Unindo o ‘eixo de resistência’
Então, onde isso deixa Nasrallah enquanto ele pondera a resposta do Hezbollah, certamente em consulta com o Irã? Após golpes tão devastadores à organização de Nasrallah, é difícil pensar que o Hezbollah estaria disposto a diminuir a escala, parar seus ataques transfronteiriços e recuar para longe da fronteira israelense, ou desistir de seu compromisso de apoiar o Hamas em Gaza.
Por outro lado, optar por uma guerra em grande escala, depois de passar um ano evitando-a, é repleto de riscos – tanto Nasrallah quanto seus patrocinadores em Teerã sabem bem os altos custos de tal guerra para o Hezbollah, o Líbano e potencialmente também para o Irã.
Se o Hezbollah fosse à guerra agora contra Israel, ele embarcaria em seu movimento mais consequente desde sua fundação em 1982. Mas o faria com sistemas de comunicação aleijados e sem muito de sua liderança — alguns dos quais trabalharam por décadas lado a lado com Nasrallah, construindo com ele a capacidade militar da organização.
Em alguns aspectos, os israelenses sob a liderança de Netanyahu e os libaneses em um país cada vez mais refém dos interesses do Hezbollah enfrentam situações semelhantes: seu bem-estar está sendo sacrificado por outras prioridades.
As declarações recentes de Netanayhu sobre a preocupação com os cidadãos israelenses no norte parecem vazias após 11 meses de adoção de políticas que os colocam em maior perigo, além de se opor a um acordo de cessar-fogo em Gaza que também encerraria as hostilidades entre o Hezbollah e Israel.
No Líbano, o Hezbollah arrastou o país para esta guerra contra a vontade da maioria dos libaneses – uma decisão que levou a uma devastação significativa em partes de um país que já sofria extrema pressão política e econômica.
O discurso de Nasrallah descreveu a situação do Hezbollah como a de todo o Líbano – enquanto enviava uma ameaça velada de que a dissidência não seria tolerada. Muitos libaneses são, sem dúvida, simpáticos à causa palestina e se ressentem da guerra de Israel em Gaza.
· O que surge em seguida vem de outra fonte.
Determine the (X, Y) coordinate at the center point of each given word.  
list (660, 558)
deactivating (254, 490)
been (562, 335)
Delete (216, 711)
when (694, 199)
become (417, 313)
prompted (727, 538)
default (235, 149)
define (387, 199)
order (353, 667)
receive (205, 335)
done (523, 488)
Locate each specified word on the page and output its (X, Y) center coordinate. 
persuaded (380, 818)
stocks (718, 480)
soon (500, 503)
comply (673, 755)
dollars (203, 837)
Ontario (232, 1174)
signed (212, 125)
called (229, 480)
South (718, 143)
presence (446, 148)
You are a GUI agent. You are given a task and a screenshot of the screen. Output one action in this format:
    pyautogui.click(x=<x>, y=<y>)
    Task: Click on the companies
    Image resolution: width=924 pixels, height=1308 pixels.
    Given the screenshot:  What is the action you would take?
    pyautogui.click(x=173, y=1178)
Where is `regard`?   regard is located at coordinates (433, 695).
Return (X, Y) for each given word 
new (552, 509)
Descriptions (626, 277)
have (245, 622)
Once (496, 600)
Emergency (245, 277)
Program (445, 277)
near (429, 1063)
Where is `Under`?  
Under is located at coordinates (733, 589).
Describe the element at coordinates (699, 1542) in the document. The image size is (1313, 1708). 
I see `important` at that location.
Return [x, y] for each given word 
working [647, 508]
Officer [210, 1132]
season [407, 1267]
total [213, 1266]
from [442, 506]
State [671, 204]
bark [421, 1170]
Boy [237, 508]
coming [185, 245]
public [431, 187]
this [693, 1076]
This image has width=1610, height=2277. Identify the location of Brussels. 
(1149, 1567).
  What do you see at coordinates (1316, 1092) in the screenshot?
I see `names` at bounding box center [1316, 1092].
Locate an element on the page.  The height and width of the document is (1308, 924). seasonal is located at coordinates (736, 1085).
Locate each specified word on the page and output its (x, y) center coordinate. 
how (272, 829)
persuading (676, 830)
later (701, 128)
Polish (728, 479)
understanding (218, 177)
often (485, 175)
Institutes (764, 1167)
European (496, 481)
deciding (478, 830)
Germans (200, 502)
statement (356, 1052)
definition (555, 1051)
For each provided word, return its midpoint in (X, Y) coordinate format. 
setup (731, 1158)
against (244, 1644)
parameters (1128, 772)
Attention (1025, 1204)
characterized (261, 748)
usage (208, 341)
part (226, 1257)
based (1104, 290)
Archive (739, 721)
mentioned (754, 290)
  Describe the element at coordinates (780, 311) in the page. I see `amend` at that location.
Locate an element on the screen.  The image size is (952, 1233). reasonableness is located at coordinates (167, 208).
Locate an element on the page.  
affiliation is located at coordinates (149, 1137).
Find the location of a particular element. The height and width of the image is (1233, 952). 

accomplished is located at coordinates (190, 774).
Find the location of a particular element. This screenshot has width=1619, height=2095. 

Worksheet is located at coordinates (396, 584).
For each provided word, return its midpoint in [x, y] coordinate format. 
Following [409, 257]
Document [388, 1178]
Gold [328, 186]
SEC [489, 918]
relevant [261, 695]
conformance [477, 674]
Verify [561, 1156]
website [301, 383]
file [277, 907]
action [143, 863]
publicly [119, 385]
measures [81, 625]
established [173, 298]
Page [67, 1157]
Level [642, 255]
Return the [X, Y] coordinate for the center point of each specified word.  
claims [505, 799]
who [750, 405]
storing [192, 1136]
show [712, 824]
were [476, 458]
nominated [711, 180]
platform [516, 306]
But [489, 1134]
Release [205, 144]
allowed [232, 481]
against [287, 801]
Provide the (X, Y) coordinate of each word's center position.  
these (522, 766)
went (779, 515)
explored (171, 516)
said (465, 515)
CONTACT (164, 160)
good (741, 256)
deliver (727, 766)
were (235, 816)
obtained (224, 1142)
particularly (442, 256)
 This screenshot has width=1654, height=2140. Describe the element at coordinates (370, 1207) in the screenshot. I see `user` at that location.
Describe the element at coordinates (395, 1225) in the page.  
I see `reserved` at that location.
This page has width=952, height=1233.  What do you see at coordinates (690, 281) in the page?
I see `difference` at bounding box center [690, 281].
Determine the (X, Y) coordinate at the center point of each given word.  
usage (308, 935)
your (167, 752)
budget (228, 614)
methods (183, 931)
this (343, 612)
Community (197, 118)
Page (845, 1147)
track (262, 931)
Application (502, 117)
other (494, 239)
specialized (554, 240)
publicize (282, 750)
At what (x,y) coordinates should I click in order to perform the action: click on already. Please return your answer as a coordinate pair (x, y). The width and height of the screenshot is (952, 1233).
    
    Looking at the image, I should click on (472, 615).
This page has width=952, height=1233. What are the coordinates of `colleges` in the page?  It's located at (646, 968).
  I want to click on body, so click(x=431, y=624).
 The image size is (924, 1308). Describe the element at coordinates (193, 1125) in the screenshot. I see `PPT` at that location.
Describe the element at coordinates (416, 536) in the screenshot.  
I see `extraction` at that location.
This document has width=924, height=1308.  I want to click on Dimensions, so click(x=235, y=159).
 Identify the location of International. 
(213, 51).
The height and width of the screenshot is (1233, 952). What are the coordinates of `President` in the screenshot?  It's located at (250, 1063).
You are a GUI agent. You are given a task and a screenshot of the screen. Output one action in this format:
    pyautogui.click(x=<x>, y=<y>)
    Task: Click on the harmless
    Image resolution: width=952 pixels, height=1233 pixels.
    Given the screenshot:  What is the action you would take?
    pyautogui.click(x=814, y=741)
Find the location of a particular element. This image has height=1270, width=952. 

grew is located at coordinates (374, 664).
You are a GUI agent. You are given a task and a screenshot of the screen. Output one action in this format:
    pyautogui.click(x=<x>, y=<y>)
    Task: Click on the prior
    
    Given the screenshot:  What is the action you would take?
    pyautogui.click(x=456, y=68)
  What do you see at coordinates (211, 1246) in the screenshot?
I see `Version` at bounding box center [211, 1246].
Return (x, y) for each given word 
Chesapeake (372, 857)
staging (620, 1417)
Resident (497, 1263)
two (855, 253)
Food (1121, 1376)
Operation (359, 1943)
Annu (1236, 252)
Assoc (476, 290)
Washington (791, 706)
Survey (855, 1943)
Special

Mas, ao mesmo tempo, eles podem se opor à ideia de que seu próprio bem-estar tem que ser sacrificado no processo.
Enquanto isso, Yahya Sinwar, o líder do Hamas e mentor por trás do massacre de 7 de outubro, pode muito bem estar observando os eventos em andamento entre Israel e o Hezbollah com satisfação. Seu plano foi projetado para desencadear a unificação de todas as frentes do chamado “eixo de resistência”, que inclui os Houthis no Iêmen, bem como o Hezbollah e outros grupos apoiados pelo Irã com a esperança de uma guerra regional contra Israel.
Um ano depois, estamos mais perto do que nunca desse cenário.